As with the Carnegie show, the exhibition tries to excite curiosity and to get the view out of the gallery to see this art where it lives. And, in a county with more than its fair share, murals can be found in a myriad of places--in public institutions, on the walls in commercial zones, in restaurants, in mortuaries and virtually anywhere there is a naked wall begging for expression (solicited expression, one clear distinction from graffiti).

Organized and photographed by project director Charles N. McCormick, the show in Santa Paula derives its energy directly from its subject, and from the variety of imagery made public through the murals.

There is no dominant theme threading through these muralists' work. The art can be as innocent as the tigers in the Arco Iris Juice Bar, or as epic as the mural by Xavier Montes at Chino's Market, from Aztec imagery to depictions of the Blanchard Library. The mural at El Concilio Market, by Jaime Estrada and Michael Moses Mora covers a gamut from Native Americans to Carlos Santana. Judy Suzuki takes stamps as her subject at the Camarillo State Hospital.

One of the showcase murals in Ventura has a twofold sense of history. Dating back to its WPA origins, painted by Kenneth Grant in 1938 (restored in 1966), the work wrapped around the post office lobby has a life of its own as a landmark, in addition to the heroic vision of labor it depicts.

Other murals are of relatively new vintage, including the flamboyant mural at the Livery on Ventura's Palm Street, painted by M.B. Hanrahan and Michelle Chapin. Hanrahan has been avidly involved in supporting mural work around the area, working with different groups. Her 1994 mural on the side wall of the Avenue Liquor store is surprisingly site-specific, illustrating the dire effects of alcoholic excess.

Although McCormick's photographic work is straightforward and reportorial, designed to accurately capture the spirit of the murals in their habitat, McCormick brings his own artistic eye to the job. By focusing on details within the often complex maze of images in a mural, he brings an edited, altered view.

The show is just a progress report on an unfinished project that seems well worth the effort. It carries a crusader's torch, alerting the public to the art in our own neighborhoods, accessible to all.

But there is a preservationist aspect to the project, as well. Mural art, unlike other media, is particularly vulnerable to destruction. A change of owner and a coat of paint can spell doom. Museum exposure is one good wedge against careless destruction.

Creature Comforts: There might not seem to be a logical link between the mural exhibition and the museum's other new show, "Animals in Art from the Santa Paula Collection." But there is, in the name of Botke.

The late Cornelius and Jessie Arms Botke were a celebrated, and ubiquitous, first couple of art from Santa Paula, who specialized in mural art as well as in-studio media. McCormick devotes a panel of photographs to some of the Botkes' handiwork, including Cornelius' murals at the Santa Paula High School and at the local Skillen-Carrol Mortuary (a suitably tranquil landscape).
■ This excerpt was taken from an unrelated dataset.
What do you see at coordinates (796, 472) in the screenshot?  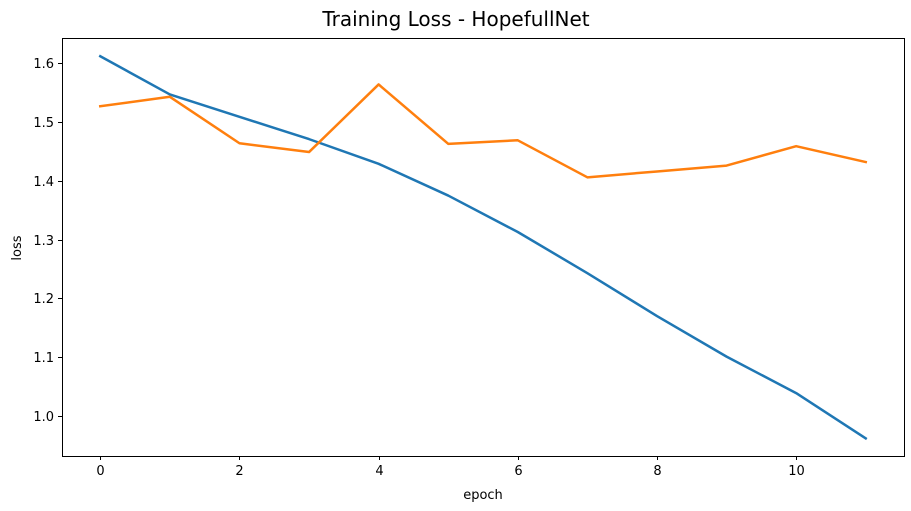 I see `x-tick-label: 10` at bounding box center [796, 472].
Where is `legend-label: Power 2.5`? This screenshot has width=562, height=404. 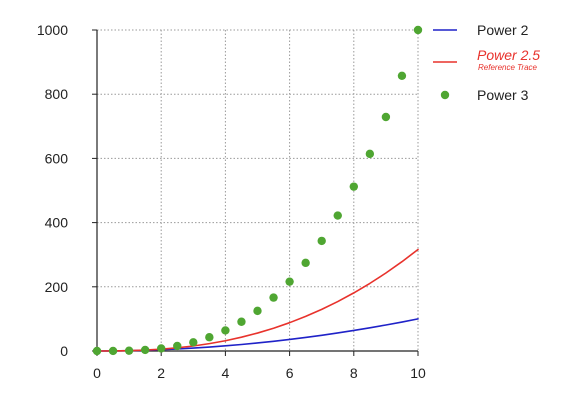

Jessie Arms Botke, recently toasted with a show at the Ventura County Museum of History and Art, takes center stage in the show of animal-related art--and rightfully so. Botke's paintings of exotic birds, lovingly rendered and sometimes bejeweled in gold leaf, manage to be extravagant without being gaudy, with enough taste and humor to avoid being overly florid.

In her paintings of white peacocks, plumage is seen as milky white explosions that take charge of the surrounding landscapes. In "Malucca Cockatoos and Hibiscus," Botke is depicting sights from the real world, faithfully and dryly identified in the title, but what she really gives us is a tropical fever dream of a scene.

Often, the personalized place that Botke portrayed was an idyllic nether world, a fantastical garden for the imagination's taking.

Inevitably, the rest of the exhibition pales by comparison, but offers a roundly rustic, nostalgic and sometimes historically intriguing sampler. Cornelius Botke's one entry, "Old California," is a sweet bit of small-town bucolia, tying in nicely with the basic temperament of the show.